Cinq ans après sa condamnation pour l’exploitation sexuelle d’une adolescente, le chanteur déchu Luck Mervil souhaite être retiré du Registre des délinquants sexuels. L’artiste prétend que son inscription affecte le « développement de sa carrière » et l’empêche de voyager et de faire des rencontres.

L’auteur-compositeur-interprète (dont le vrai nom est Lucknerson) a été condamné à six mois de prison à domicile en mai 2018 au palais de justice de Montréal. Il avait reconnu avoir commis des gestes sexuels sur une adolescente en 1996, alors qu’il était en position d’autorité ou de confiance à son égard. La victime lui avait dit non au moins 60 fois.

Si sa peine était brève, son inscription au Registre des délinquants sexuels ne l’était pas : une période de 20 ans. Cette étiquette lourde de conséquences, Luck Mervil n’en veut plus. C’est pourquoi il demande à la Cour supérieure du Québec de radier son nom du Registre. Il estime que son inscription viole son droit à la vie, à la liberté et à la sécurité.

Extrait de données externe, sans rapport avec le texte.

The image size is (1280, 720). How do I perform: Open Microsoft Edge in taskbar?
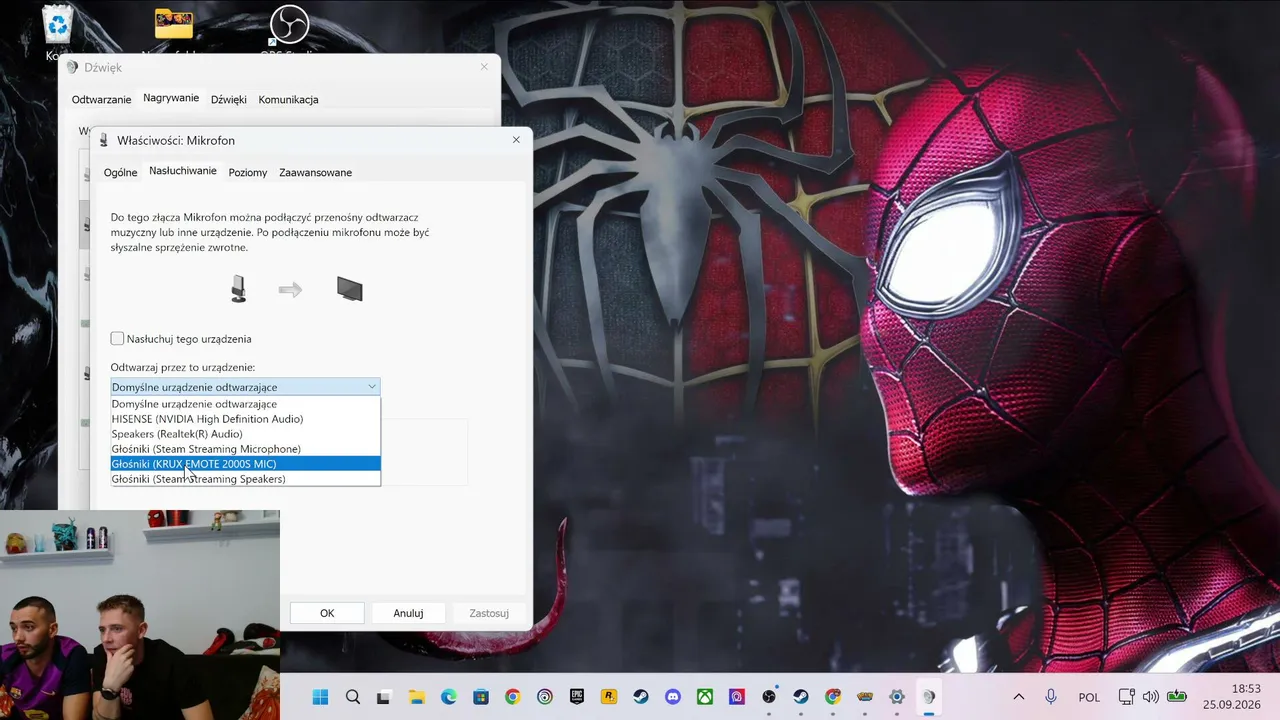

Sa requête découle d’un récent arrêt de la Cour suprême, qui est venu invalider certains pans de la Loi sur l’enregistrement de renseignements sur les délinquants sexuels. Ainsi, depuis l’arrêt Ndhlovu, l’inscription au Registre n’est plus obligatoire en matière d’infractions sexuelles, puisqu’elle porte atteinte au droit à la liberté des délinquants.

Le plus haut tribunal du pays a rappelé que l’objectif de ce registre était d’aider les policiers à prévenir les crimes sexuels et à enquêter sur ceux-ci. Ainsi, un délinquant qui n’a pas de risque « accru » de récidive sexuelle ne devrait pas en principe être inscrit au Registre. Dans les derniers mois, plusieurs délinquants ont réussi à être désinscrits du Registre.

Dans sa requête, Luck Mervil fait valoir qu’il présente peu de risque de récidive et que, de ce fait, son inscription n’a « aucun lien » avec l’objectif du Registre. Il estime que les exigences de la loi ont un « effet démesuré pour lui par rapport à l’intérêt public ».

« Il contribue activement à la société québécoise. Le requérant est un artiste multidisciplinaire (producteur, auteur, compositeur, acteur, conférencier et animateur) et un activiste humanitaire », indique la requête, déposée en mai dernier par MPhilippe Larochelle.

L’artiste de 55 ans énumère une longue liste d’impacts de son inscription au Registre : sa carrière a été affectée, il craint la surveillance aléatoire des policiers, il ne peut pas voyager, sa confiance a été touchée, il ne peut pas développer de relations personnelles intimes, etc.

Luck Mervil déplore également que son inscription garde « omniprésent un acte qui a eu lieu il y a plus de 25 ans ».

Séance « d’improvisation »

La victime de 17 ans a subi une violente agression sexuelle aux mains de Luck Mervil, un homme de confiance de son entourage qu’elle connaissait depuis son enfance. « Je pense m’être battue, mais je n’ai pas réussi à me sortir de son emprise. Il a réussi à me violer. […] J’avais vraiment peur », avait-elle témoigné lors de l’enquête préliminaire.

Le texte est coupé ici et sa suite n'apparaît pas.